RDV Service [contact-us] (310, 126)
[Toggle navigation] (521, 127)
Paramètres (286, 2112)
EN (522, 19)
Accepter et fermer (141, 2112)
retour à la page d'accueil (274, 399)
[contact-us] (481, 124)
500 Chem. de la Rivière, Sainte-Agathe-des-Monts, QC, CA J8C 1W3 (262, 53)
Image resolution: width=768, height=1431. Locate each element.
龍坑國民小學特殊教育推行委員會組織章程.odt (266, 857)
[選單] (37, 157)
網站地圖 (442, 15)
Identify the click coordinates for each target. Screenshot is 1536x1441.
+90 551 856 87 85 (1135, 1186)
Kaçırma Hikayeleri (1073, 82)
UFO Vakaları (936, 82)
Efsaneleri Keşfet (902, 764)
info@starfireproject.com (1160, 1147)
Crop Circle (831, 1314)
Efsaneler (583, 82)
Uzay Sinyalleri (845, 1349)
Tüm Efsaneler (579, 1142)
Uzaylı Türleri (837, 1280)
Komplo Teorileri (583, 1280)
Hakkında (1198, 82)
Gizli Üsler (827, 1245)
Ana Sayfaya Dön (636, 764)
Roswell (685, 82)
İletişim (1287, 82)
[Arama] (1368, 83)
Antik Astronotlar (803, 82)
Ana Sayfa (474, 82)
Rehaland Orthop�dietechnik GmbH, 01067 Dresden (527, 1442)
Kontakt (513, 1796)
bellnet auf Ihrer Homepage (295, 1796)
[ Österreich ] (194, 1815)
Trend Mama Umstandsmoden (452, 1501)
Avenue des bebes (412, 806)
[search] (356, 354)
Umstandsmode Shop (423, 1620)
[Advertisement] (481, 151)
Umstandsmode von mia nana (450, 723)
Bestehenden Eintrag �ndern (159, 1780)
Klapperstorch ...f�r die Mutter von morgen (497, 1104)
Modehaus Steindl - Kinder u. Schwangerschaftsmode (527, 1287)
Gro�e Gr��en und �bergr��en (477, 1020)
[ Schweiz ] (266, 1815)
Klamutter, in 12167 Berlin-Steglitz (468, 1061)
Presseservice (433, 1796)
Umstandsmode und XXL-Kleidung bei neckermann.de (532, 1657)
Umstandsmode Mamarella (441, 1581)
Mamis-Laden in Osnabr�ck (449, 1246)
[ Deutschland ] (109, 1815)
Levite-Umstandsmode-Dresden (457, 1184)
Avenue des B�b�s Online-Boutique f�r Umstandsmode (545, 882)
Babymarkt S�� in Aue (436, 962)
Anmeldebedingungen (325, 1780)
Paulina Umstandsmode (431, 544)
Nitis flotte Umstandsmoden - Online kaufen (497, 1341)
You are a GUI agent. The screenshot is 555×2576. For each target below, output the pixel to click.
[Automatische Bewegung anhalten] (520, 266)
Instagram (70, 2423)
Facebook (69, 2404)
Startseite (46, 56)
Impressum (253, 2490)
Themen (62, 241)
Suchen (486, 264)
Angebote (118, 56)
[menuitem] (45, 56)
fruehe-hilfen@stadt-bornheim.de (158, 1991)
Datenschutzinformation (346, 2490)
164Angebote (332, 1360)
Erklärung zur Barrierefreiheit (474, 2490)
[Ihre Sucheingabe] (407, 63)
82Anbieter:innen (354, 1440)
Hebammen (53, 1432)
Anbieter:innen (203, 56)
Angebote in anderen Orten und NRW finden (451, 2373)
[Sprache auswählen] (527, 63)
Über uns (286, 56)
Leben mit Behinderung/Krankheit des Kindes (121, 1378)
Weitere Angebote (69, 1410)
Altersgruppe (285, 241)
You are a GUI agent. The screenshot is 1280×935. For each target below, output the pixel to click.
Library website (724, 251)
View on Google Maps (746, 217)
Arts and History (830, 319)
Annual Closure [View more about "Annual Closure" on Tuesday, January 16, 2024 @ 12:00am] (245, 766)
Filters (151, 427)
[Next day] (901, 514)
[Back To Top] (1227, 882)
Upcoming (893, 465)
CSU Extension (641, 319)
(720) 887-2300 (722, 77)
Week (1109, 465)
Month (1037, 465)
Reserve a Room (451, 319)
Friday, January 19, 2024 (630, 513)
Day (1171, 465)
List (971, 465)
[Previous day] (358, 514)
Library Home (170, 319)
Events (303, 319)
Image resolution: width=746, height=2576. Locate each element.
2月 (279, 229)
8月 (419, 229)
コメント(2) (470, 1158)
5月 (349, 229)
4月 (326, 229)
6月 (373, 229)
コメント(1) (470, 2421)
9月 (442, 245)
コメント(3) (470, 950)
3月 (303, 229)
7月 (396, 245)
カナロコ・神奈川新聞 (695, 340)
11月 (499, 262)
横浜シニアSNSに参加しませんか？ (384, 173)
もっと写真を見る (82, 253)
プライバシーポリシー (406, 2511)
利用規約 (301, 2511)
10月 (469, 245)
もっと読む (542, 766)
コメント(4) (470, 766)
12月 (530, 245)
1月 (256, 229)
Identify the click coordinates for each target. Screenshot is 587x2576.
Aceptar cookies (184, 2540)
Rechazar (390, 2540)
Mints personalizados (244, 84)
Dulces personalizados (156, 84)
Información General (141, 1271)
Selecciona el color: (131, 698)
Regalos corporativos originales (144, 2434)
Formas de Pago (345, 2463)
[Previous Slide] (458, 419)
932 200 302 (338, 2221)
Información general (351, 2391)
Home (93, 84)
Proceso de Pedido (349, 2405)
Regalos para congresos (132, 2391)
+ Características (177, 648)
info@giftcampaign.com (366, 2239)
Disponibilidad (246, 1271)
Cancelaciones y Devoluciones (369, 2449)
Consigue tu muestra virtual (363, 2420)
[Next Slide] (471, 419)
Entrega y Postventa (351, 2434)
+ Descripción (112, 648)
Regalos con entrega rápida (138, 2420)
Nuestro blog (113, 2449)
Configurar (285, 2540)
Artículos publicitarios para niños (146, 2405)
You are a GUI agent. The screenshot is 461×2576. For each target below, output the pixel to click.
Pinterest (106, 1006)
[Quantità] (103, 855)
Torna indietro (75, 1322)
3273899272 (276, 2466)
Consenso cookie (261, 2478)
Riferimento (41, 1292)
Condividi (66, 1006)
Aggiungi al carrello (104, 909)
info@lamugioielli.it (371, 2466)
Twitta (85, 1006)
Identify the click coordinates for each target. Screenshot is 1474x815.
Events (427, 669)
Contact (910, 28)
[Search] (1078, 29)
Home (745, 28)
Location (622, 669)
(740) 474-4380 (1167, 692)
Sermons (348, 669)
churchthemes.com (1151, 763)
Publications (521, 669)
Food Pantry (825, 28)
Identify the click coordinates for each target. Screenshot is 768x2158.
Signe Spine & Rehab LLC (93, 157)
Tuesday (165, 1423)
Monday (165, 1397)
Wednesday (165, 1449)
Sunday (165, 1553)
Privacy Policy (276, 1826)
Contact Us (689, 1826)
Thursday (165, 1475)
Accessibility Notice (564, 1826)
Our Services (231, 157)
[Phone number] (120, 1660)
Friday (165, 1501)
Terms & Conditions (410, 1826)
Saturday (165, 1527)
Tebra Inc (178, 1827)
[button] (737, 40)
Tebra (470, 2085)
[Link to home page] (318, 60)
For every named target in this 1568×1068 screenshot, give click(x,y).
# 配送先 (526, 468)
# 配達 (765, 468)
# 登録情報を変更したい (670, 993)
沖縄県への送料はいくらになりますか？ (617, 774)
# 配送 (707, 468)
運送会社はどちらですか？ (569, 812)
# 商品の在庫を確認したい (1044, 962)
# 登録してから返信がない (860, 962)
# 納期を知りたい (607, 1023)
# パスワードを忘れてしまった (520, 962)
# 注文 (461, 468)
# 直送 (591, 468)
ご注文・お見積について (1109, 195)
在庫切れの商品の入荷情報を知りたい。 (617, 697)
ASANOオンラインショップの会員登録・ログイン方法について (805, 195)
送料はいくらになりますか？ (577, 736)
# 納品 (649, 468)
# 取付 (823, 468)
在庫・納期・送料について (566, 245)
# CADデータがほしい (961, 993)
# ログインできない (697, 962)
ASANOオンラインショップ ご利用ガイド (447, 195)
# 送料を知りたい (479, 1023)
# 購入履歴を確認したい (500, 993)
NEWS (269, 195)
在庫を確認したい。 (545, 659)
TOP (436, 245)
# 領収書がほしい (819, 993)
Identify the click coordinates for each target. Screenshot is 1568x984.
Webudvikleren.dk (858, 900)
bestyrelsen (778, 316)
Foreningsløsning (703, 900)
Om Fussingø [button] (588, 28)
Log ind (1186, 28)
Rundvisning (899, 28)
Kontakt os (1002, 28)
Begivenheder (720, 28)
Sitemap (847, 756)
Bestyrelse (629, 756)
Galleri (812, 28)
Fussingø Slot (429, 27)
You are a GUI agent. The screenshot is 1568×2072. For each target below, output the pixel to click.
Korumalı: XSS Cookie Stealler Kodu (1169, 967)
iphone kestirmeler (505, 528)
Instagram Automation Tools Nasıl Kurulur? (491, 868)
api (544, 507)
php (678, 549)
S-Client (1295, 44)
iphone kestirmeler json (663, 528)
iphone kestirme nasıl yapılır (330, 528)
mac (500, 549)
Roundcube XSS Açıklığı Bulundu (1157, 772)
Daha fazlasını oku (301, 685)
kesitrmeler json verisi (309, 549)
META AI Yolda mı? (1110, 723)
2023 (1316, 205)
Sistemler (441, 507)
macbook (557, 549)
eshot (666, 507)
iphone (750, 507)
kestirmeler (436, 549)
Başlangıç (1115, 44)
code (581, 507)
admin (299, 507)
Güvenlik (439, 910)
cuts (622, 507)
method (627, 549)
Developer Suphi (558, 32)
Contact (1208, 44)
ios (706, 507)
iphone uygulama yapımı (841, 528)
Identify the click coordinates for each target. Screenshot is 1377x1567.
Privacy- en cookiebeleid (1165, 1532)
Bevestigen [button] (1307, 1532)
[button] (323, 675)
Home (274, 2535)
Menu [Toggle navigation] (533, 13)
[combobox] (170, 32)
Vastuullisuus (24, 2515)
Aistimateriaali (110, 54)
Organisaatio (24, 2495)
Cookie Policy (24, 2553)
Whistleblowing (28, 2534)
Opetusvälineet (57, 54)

## Goal
Copy the records above word for word, starting at the line that contains "Klamutter, in 12167" and stopping after the line that contains "3月 (303, 229)".

## Complete response
Klamutter, in 12167 Berlin-Steglitz (468, 1061)
Presseservice (433, 1796)
Umstandsmode und XXL-Kleidung bei neckermann.de (532, 1657)
Umstandsmode Mamarella (441, 1581)
Mamis-Laden in Osnabr�ck (449, 1246)
[ Deutschland ] (109, 1815)
Levite-Umstandsmode-Dresden (457, 1184)
Avenue des B�b�s Online-Boutique f�r Umstandsmode (545, 882)
Babymarkt S�� in Aue (436, 962)
Anmeldebedingungen (325, 1780)
Paulina Umstandsmode (431, 544)
Nitis flotte Umstandsmoden - Online kaufen (497, 1341)
You are a GUI agent. The screenshot is 555×2576. For each target below, output the pixel to click.
[Automatische Bewegung anhalten] (520, 266)
Instagram (70, 2423)
Facebook (69, 2404)
Startseite (46, 56)
Impressum (253, 2490)
Themen (62, 241)
Suchen (486, 264)
Angebote (118, 56)
[menuitem] (45, 56)
fruehe-hilfen@stadt-bornheim.de (158, 1991)
Datenschutzinformation (346, 2490)
164Angebote (332, 1360)
Erklärung zur Barrierefreiheit (474, 2490)
[Ihre Sucheingabe] (407, 63)
82Anbieter:innen (354, 1440)
Hebammen (53, 1432)
Anbieter:innen (203, 56)
Angebote in anderen Orten und NRW finden (451, 2373)
[Sprache auswählen] (527, 63)
Über uns (286, 56)
Leben mit Behinderung/Krankheit des Kindes (121, 1378)
Weitere Angebote (69, 1410)
Altersgruppe (285, 241)
You are a GUI agent. The screenshot is 1280×935. For each target below, output the pixel to click.
Library website (724, 251)
View on Google Maps (746, 217)
Arts and History (830, 319)
Annual Closure [View more about "Annual Closure" on Tuesday, January 16, 2024 @ 12:00am] (245, 766)
Filters (151, 427)
[Next day] (901, 514)
[Back To Top] (1227, 882)
Upcoming (893, 465)
CSU Extension (641, 319)
(720) 887-2300 (722, 77)
Week (1109, 465)
Month (1037, 465)
Reserve a Room (451, 319)
Friday, January 19, 2024 (630, 513)
Day (1171, 465)
List (971, 465)
[Previous day] (358, 514)
Library Home (170, 319)
Events (303, 319)
Image resolution: width=746, height=2576. Locate each element.
2月 (279, 229)
8月 (419, 229)
コメント(2) (470, 1158)
5月 (349, 229)
4月 (326, 229)
6月 (373, 229)
コメント(1) (470, 2421)
9月 (442, 245)
コメント(3) (470, 950)
3月 (303, 229)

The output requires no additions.